NKF - phpMan

Che Dong
NAME
SYNOPSIS
DESCRIPTION
    Nkf is a yet another kanji code converter among networks, hosts and
    terminals. It converts input kanji code to designated kanji code such as
    ISO-2022-JP, Shift_JIS, EUC-JP, UTF-8, UTF-16 or UTF-32.

    One of the most unique faculty of nkf is the guess of the input kanji
    encodings. It currently recognizes ISO-2022-JP, Shift_JIS, EUC-JP,
    UTF-8, UTF-16 and UTF-32. So users needn't set the input kanji code
    explicitly.

    By default, X0201 kana is converted into X0208 kana. For X0201 kana,
    SO/SI, SSO and ESC-(-I methods are supported. For automatic code
    detection, nkf assumes no X0201 kana in Shift_JIS. To accept X0201 in
    Shift_JIS, use -X, -x or -S.

    multiple options are specifed as seprate strings, such as

      print nkf('--ic=UTF8-MAC', '-w', $string), "\n";

    except the last arguments.

OPTIONS
    -J -S -E -W -W16 -W32 -j -s -e -w -w16 -w32
        Specify input and output encodings. Upper case is input. cf. --ic
        and --oc.

        -J  ISO-2022-JP (JIS code).

        -S  Shift_JIS and JIS X 0201 kana. EUC-JP is recognized as X0201
            kana. Without -x flag, JIS X 0201 Katakana (a.k.a.halfwidth
            kana) is converted into JIS X 0208. If you use Windows, see
            Windows-31J (CP932).

        -E  EUC-JP.

        -W  UTF-8N.

        -W16[BL][0]
            UTF-16. B or L gives whether Big Endian or Little Endian. 0
            gives whther put BOM or not.

        -W32[BL][0]
            UTF-32. B or L gives whether Big Endian or Little Endian. 0
            gives whther put BOM or not.

    -b -u
        Output is buffered (DEFAULT), Output is unbuffered.

    -t  No conversion.

    -i[@B]
        Specify the escape sequence for JIS X 0208.

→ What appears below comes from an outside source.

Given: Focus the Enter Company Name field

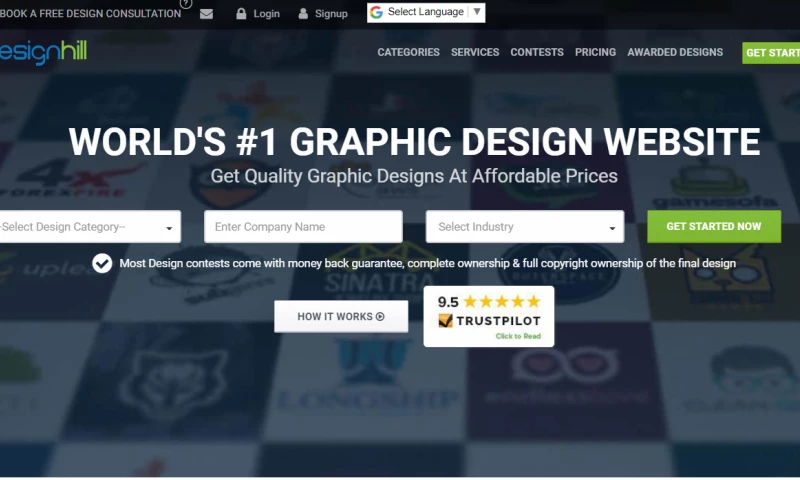Looking at the screenshot, I should pos(303,226).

        -i@ Use ESC ( @. (JIS X 0208-1978)

        -iB Use ESC ( B. (JIS X 0208-1983/1990 DEFAULT)

    -o[BJ]
        Specify the escape sequence for US-ASCII/JIS X 0201 Roman. (DEFAULT
        B)

    -r  {de/en}crypt ROT13/47

    -h[123] --hiragana --katakana --katakana-hiragana

        -h1 --hiragana
            Katakana to Hiragana conversion.

        -h2 --katakana
            Hiragana to Katakana conversion.

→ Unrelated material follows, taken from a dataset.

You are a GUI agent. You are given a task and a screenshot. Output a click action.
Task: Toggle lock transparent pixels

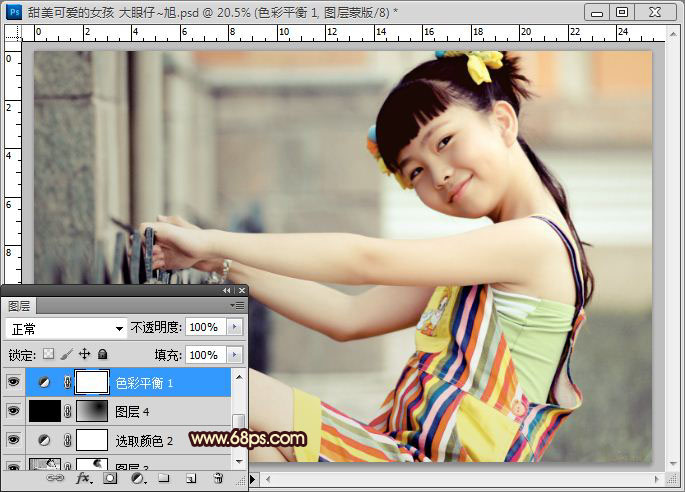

        -h3 --katakana-hiragana
            Katakana to Hiragana and Hiragana to Katakana conversion.

    -T  Text mode output (MS-DOS)

    -f[*m* [- *n*]]
        Folding on *m* length with *n* margin in a line. Without this
        option, fold length is 60 and fold margin is 10.

    -F  New line preserving line folding.

    -Z[0-3]
        Convert X0208 alphabet (Fullwidth Alphabets) to ASCII.

        -Z -Z0
            Convert X0208 alphabet to ASCII.

        -Z1 Convert X0208 kankaku to single ASCII space.

        -Z2 Convert X0208 kankaku to double ASCII spaces.

        -Z3 Replacing fullwidth >, <, ", & into '&gt;', '&lt;', '&quot;',
            '&amp;' as in HTML.

    -X -x
        With -X or without this option, X0201 is converted into X0208 Kana.
        With -x, try to preserve X0208 kana and do not convert X0201 kana to
        X0208. In JIS output, ESC-(-I is used. In EUC output, SS2 is used.

    -B[0-2]
        Assume broken JIS-Kanji input, which lost ESC. Useful when your site
        is using old B-News Nihongo patch.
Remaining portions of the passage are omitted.